What is the floating point precision on CUDA? What standard does it follow? I have a bit of code which does some accumulation of values and I am getting quite different results between CPU and emulation CUDA code and the error is really then blowing up.
Does anyone know of some standard practices to mitigate this?
Can you be more specific? GPU arithmetic is supposed to be (largely) IEEE compliant. And if you’re running in emulation, then you’re using the CPU’s floating point representation anyway, so the GPU’s FP units are irrelevant. Based on the vague statement
I’m guessing that you’re summing all the elements in an array?
To avoid round-off error in long sums, there are two options: use double precision, or use Kahan summation. Double precision requires a compute capability 1.3 device or greater, and you have to pass the -arch sm_13 flag to the nvcc compiler or the doubles will be automatically downgraded to floats.
Kahan summation is a standard trick (see Wikipedia) that uses two floats, one for the sum and one for accumulated error on the sum. On most CUDA devices, except the C2050, this should be about twice as fast as using doubles for accumulation, although it is a little harder to read.
Thanks for the tip on the Kahan summation.
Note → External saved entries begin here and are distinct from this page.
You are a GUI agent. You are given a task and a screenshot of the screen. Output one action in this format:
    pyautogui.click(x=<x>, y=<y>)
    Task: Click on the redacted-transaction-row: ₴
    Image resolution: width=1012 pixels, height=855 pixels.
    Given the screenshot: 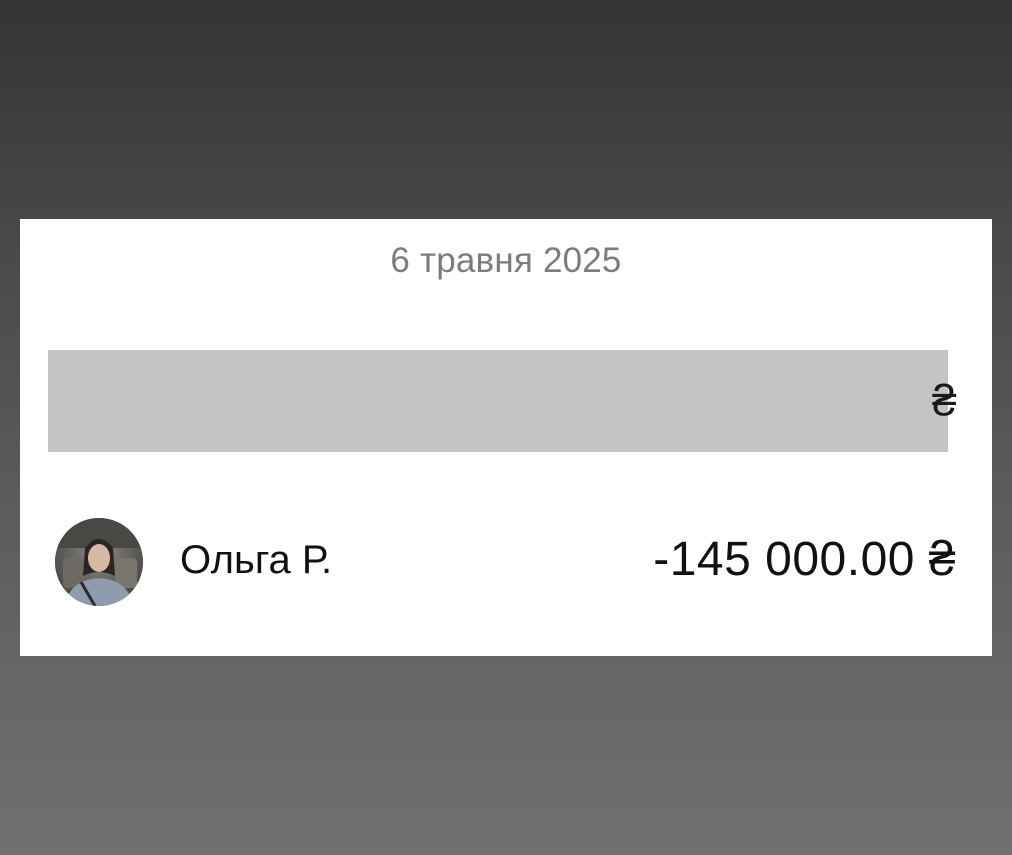 What is the action you would take?
    pyautogui.click(x=506, y=401)
    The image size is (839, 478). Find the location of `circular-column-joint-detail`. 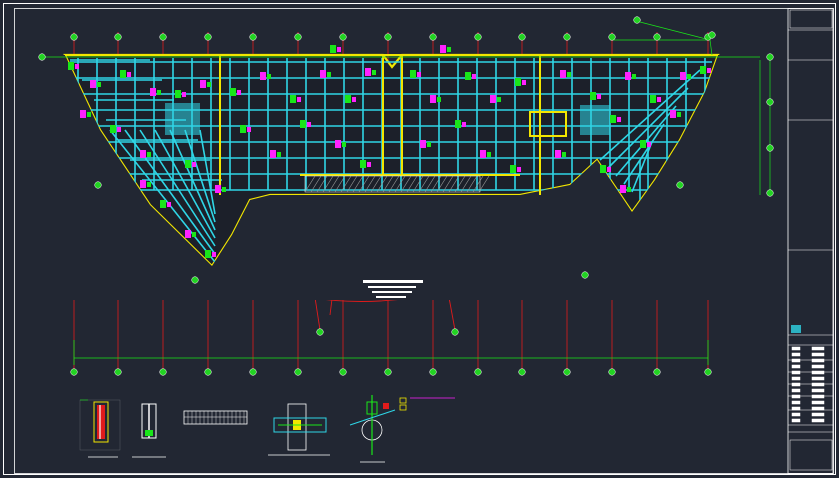

circular-column-joint-detail is located at coordinates (372, 429).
However, wouldn’t the multiplication bit in my kernel also generate significant errors? I think the significant error in my case is coming from the multiplication of the two floats when one or both of the floats are quite small.
x and y is the same matrix and I am multiplying some part of the column vectors together. The IDX2C macro is the standard indexing as described in CUBLAS manual.
[codebox]
global void kernel_mat(int *n, const float *x, int *incx, const float *y, int *incy,
int *num_blocks, int *i, int *i1, float *factor, float *gpu_data)
{
const int tid = (blockIdx.x * blockDim.x + threadIdx.x) + (blockIdx.y * gridDim.x);
if (tid < (*num_blocks)){
int k_incx = *incx;
int k_incy = *incy;
int k_n = *n;
int k_i = *i;
int k_i1 = *i1;
float result = 0.0f;
device_acc(k_n, &x[IDX2C(k_i, k_i1, c_num_equations)], k_incx,
&y[IDX2C(k_i1+tid, k_i1, c_num_equations)], k_incy,
result);
gpu_data[tid] = result/(*factor);
}
Other options include changing the order of summation (like sort and sum from smallest to biggest) or use a reduction method which will also reduce error by tending to keep summed terms approximately the same order of magnitude.
Multiplication in floating point grows relative error at a low and predictable rate (unless you are over/underflowing). It is addition of two values with different magnitudes that grows the error very fast, and this is often the case in long sums.
Cool. Good to know. Many thanks for this. I will give it a shot tomorrow. The reason I was wondering was if you look at the first calculation in the output:
[codebox]
GPU:
x y x * y
188.459503: -0.000000: -0.000022
CPU:
x y x * y
188.459503: -0.000000: -0.000007
[/codebox]
I am not sure if using printf() with higher precision would tell me much but maybe there is an underflow going on somewhere.
Anyway, I will implement this tomorrow and see what happens.
One last general question:
Does CUBLAS does anything like this to reduce computation errors. Say, I have a long vector and I use cublasSdot to compute the dot product. Would the results be summed up with such a technique?